Over the past hundred years, health care has changed dramatically. What used to be a physician-patient relationship has evolved to include multiple professionals trained in different disciplines. Now, this team of what once involved only two players has expanded to include nurse practitioners, physician assistants, dietitians, occupational therapists, physical therapists, pharmacists, and many other disciplines. Previously, the physician was the only health care provider required to earn a doctorate degree. However, with the rise in educational standards across the United States, many health care professionals now must possess doctorates in their respective fields before even beginning their careers. These non-physician health care professionals have earned doctorate degrees, but the question remains unanswered as to whether patients understand the roles of those providing their care.
Physician educational standards were first established in the thirteenth century. During this time, the first Doctorate of Medicine was granted by Schola Medica Salernitana which was a medical school in Salerno, Italy. Earning the degree required four years of didactic training followed by one year of supervised practice. Four centuries later, Columbia University issued the first North American Doctorate of Medicine in 1767.
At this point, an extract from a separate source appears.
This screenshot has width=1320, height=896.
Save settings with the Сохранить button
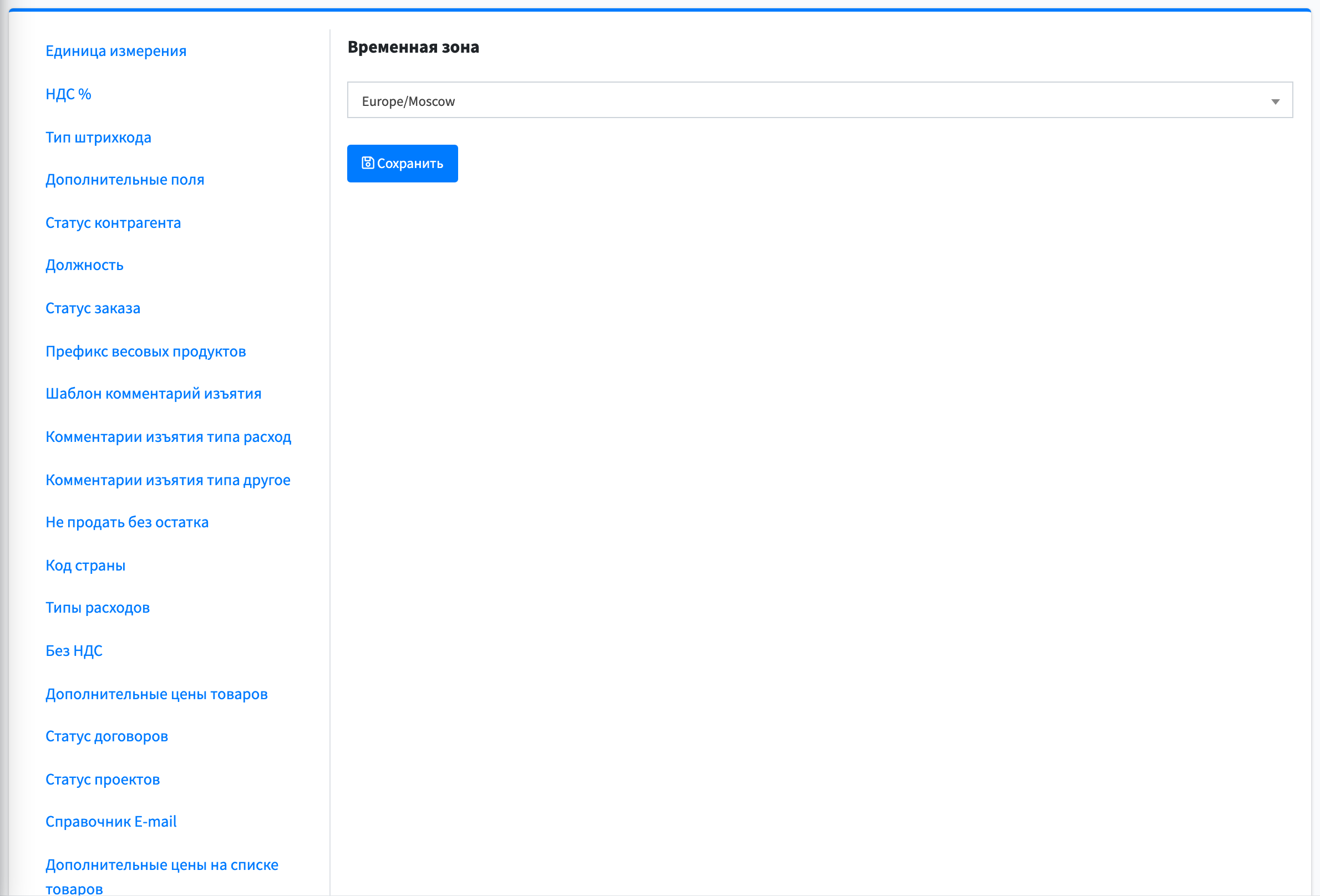pyautogui.click(x=402, y=164)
Currently, physicians must complete a bachelor’s degree in addition to the prerequisite courses in English, chemistry, physics, biology, anatomy, and organic chemistry if not already included in their degree’s curriculum. This is followed by four years of medical school after which is three to seven years of residency training depending on specialty. If physicians choose to sub-specialize in a particular field post-residency graduation, they may apply for fellowship programs ranging from one to three years in length. Upon completion of medical school, they too, have earned the right to be called doctors.
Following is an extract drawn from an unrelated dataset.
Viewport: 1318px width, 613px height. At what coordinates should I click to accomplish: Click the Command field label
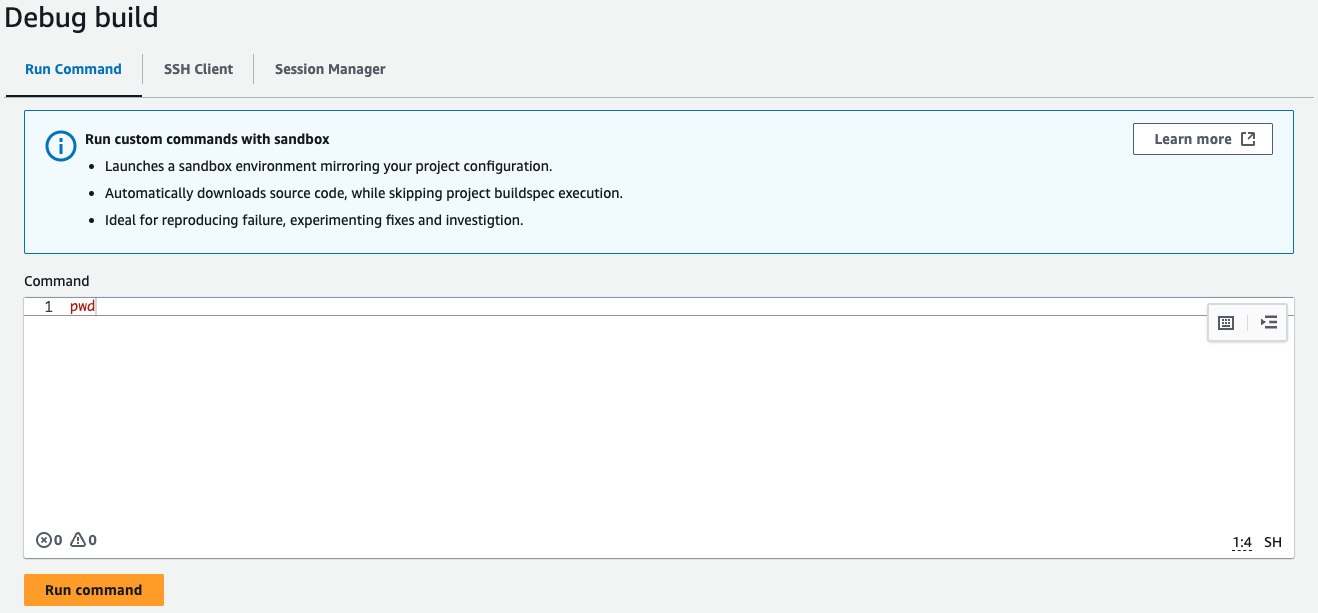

In the past twenty years, the educational bar has been elevated for many of those in the health profession. Both, pharmacists and physical therapists were only required to earn bachelor’s degrees until 2004 and 2015, respectively. Both of these professions now require doctorate-level degrees. There is now a Doctorate of Nursing Practice offered as an option for aspiring nurse practitioners. These healthcare providers are essential to patient care, and they have earned their doctorates and the right to introduce themselves using the aforementioned dignitary.
Regardless of the changes in educational requirements, all healthcare providers who hold doctorate degrees have unquestionably earned the right to introduce themselves as ‘doctor.’ Unfortunately, the term ‘doctor’ is usually synonymous with ‘physician’ especially in healthcare settings. At the end of almost every pharmaceutical advertisement on television, almost universally the phrases “Ask your doctor if you experience side effects while taking this medication,” or “Ask your doctor if it is okay to resume physical activity while taking this medication” are standard. In each of these situations, doctor is used as a synonym for physician.
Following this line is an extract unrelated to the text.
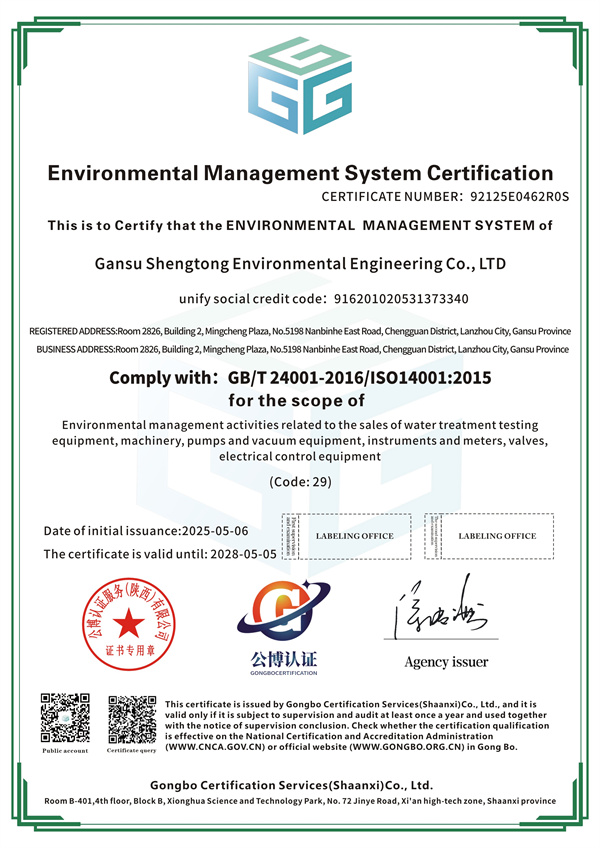The height and width of the screenshot is (848, 600).
Task: Click the Environmental Management System Certification title
Action: (x=300, y=173)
One aspect that has made this topic debatable is the setting in which the doctor title is used. For example, when professors at various universities introduce themselves with the aforementioned dignitary, most people in the classroom are aware that their professors are not physicians but rather, well-educated individuals in their fields of study. However, in a health care setting, patients often assume that professionals who introduce themselves as a doctors are, in fact, physicians, and this is especially true in areas with a lower socioeconomic status where the average education level is less than a bachelor’s degree.
Many patients assume that all people who introduce themselves as ‘doctors’ are physicians. In reality, however; using the ‘doctor’ title and being a doctor can represent entirely different but equally important realms of clinical knowledge. Because of this, the American Medical Association (AMA) performed a study in 2010 and found that only fifty-one percent of respondents found it “easy to identify who is a licensed medical doctor and who is not by reading what services they offer, their titles, and other licensing credentials.”
Based on the results of this study, the AMA enacted the Truth in Advertising Campaign which required all healthcare professionals to completely and accurately identify themselves in all communication. Some states went so far as to make it illegal for non-physician healthcare providers to introduce themselves as ‘doctor’ without immediately clarifying their professions. This is unfortunate as they have worked tirelessly and excelled academically to earn their doctorates, and they should unquestionably be recognized as achieving the top degrees in their respective fields.
Some may argue that patients should ask if they are unsure of their health professional’s status; however, it is not a patient’s responsibility to garner clarification. That burden of clear communication lies with us, the current and future health care professionals. We are or one day will be responsible for their lives, and we should be responsible for clarity in communication. All graduates of doctorate programs have earned the right to introduce themselves with the ‘doctor’ dignitary, and the question of whether patients understand which individuals are providing their care can be answered simply: by clearly explaining roles, encouraging questions, and asking patients if they understand.
Current and future physicians, pharmacists, physical therapists, nurse practitioners, physician assistants, and those in other disciplines are responsible for providing comprehensive care to patients. I am excited to be a future member of the healthcare team, one that encourages collaboration, teamwork, and communication and is comprised of a much larger variety of doctors and those of any and all educational backgrounds.